- Task objective -
Lines from the start of the data through the line containing "The width and height of the screenshot is (999, 726)." must be given again exactly. Leave the others out.

+===+

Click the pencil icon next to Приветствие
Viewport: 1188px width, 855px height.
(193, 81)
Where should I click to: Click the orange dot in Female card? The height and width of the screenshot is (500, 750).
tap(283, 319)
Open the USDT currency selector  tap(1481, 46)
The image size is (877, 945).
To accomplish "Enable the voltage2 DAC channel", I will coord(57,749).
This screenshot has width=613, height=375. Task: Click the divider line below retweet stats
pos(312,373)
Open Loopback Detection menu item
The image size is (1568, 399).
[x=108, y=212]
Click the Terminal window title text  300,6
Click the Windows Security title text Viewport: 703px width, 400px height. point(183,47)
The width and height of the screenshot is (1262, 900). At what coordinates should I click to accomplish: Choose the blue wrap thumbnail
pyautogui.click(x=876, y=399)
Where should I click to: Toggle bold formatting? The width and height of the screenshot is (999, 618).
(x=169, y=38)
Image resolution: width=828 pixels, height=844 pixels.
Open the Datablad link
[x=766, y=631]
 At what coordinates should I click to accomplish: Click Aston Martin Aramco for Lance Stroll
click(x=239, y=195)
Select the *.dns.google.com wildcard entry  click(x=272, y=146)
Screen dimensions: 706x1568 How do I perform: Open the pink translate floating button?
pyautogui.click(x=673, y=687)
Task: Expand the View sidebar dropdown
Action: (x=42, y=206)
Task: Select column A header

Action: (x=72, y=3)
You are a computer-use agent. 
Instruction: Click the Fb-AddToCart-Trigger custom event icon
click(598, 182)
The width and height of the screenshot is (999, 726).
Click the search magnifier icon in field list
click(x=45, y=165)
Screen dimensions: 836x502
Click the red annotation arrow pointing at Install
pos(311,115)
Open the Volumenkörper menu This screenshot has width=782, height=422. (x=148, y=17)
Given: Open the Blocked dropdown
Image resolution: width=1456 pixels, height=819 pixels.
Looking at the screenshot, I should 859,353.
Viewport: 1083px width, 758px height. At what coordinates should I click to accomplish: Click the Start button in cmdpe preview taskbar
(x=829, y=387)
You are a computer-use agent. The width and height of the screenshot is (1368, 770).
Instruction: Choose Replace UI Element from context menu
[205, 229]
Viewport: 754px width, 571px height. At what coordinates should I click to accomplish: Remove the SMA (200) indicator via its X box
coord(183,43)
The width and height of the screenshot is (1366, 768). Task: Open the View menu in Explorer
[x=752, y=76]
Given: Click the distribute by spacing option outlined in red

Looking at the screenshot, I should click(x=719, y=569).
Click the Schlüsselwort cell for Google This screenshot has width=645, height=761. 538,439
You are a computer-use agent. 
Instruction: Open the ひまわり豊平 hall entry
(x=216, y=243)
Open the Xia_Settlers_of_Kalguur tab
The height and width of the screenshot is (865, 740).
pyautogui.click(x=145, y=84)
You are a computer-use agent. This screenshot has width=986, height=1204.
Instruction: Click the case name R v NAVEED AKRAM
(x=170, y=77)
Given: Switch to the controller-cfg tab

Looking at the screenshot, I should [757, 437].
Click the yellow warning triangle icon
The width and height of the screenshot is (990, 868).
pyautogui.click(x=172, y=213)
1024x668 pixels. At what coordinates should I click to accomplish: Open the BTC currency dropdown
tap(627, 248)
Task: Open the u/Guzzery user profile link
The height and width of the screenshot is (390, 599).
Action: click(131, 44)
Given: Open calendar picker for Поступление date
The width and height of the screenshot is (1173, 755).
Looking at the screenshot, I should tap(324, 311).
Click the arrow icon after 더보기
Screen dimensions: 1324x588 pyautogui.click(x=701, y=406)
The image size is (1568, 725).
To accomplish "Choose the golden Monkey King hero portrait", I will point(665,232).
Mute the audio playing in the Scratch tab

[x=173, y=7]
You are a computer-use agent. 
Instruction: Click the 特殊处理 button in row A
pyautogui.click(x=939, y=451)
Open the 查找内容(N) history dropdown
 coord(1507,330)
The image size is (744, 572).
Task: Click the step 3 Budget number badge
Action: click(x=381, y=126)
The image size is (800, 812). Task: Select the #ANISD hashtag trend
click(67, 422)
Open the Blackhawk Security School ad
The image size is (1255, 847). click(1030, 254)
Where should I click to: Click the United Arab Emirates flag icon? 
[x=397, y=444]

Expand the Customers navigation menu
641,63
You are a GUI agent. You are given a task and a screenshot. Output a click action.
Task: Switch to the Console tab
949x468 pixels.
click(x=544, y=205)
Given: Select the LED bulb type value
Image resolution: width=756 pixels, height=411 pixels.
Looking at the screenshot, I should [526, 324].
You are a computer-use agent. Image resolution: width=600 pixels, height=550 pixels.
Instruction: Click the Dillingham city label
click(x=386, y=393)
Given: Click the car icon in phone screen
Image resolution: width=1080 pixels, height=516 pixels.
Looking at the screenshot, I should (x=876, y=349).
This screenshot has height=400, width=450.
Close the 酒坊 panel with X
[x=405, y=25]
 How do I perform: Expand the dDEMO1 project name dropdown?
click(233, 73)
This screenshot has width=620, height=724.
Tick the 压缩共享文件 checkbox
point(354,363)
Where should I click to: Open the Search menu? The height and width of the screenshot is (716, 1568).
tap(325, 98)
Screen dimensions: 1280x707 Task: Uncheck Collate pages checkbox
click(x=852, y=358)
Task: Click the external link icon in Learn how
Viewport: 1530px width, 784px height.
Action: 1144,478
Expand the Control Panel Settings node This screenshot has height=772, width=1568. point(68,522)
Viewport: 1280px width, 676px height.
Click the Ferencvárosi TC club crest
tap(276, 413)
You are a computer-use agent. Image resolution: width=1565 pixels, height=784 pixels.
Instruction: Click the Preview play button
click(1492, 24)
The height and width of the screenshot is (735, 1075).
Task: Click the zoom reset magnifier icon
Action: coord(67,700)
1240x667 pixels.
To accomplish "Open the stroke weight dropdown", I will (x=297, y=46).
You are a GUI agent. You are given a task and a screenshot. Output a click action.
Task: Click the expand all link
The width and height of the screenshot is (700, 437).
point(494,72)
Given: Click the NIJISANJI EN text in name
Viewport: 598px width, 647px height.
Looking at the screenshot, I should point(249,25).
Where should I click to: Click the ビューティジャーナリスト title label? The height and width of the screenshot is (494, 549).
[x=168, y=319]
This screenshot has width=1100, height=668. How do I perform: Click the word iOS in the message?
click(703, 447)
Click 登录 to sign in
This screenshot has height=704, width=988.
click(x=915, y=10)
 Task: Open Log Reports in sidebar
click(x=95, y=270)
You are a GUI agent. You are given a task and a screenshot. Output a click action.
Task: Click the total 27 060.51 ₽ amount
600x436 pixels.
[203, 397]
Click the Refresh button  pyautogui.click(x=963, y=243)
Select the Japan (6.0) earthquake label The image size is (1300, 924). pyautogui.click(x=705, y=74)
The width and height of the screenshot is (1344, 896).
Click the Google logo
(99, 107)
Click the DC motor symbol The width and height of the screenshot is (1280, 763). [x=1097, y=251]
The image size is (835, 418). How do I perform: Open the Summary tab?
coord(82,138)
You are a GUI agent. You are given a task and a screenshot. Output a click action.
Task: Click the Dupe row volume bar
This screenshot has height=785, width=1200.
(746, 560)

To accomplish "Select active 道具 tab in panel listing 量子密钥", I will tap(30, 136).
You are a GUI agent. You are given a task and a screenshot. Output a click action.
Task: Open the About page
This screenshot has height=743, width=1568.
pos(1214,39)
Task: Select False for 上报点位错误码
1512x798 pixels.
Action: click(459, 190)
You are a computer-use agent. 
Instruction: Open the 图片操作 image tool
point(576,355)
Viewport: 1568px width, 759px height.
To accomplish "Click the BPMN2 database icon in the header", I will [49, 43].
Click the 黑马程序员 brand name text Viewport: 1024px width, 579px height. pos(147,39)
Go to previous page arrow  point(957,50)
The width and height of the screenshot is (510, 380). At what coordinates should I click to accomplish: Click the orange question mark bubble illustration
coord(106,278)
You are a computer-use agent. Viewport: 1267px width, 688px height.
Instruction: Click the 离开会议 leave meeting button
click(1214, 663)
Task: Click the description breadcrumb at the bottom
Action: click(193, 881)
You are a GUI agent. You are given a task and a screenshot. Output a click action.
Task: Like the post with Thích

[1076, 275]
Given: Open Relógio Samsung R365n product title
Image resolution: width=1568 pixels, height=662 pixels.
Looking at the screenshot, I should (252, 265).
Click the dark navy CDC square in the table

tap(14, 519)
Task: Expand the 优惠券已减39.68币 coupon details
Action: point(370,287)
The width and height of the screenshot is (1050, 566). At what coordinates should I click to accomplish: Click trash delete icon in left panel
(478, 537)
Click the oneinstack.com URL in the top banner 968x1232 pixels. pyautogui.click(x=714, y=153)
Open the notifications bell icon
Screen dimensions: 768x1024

+===+

- Solution for this exercise -
Click the pencil icon next to Приветствие
Viewport: 1188px width, 855px height.
(193, 81)
Where should I click to: Click the orange dot in Female card? The height and width of the screenshot is (500, 750).
tap(283, 319)
Open the USDT currency selector  tap(1481, 46)
The image size is (877, 945).
To accomplish "Enable the voltage2 DAC channel", I will coord(57,749).
This screenshot has width=613, height=375. Task: Click the divider line below retweet stats
pos(312,373)
Open Loopback Detection menu item
The image size is (1568, 399).
[x=108, y=212]
Click the Terminal window title text  300,6
Click the Windows Security title text Viewport: 703px width, 400px height. point(183,47)
The width and height of the screenshot is (1262, 900). At what coordinates should I click to accomplish: Choose the blue wrap thumbnail
pyautogui.click(x=876, y=399)
Where should I click to: Toggle bold formatting? The width and height of the screenshot is (999, 618).
(x=169, y=38)
Image resolution: width=828 pixels, height=844 pixels.
Open the Datablad link
[x=766, y=631]
 At what coordinates should I click to accomplish: Click Aston Martin Aramco for Lance Stroll
click(x=239, y=195)
Select the *.dns.google.com wildcard entry  click(x=272, y=146)
Screen dimensions: 706x1568 How do I perform: Open the pink translate floating button?
pyautogui.click(x=673, y=687)
Task: Expand the View sidebar dropdown
Action: (x=42, y=206)
Task: Select column A header

Action: (x=72, y=3)
You are a computer-use agent. 
Instruction: Click the Fb-AddToCart-Trigger custom event icon
click(598, 182)
The width and height of the screenshot is (999, 726).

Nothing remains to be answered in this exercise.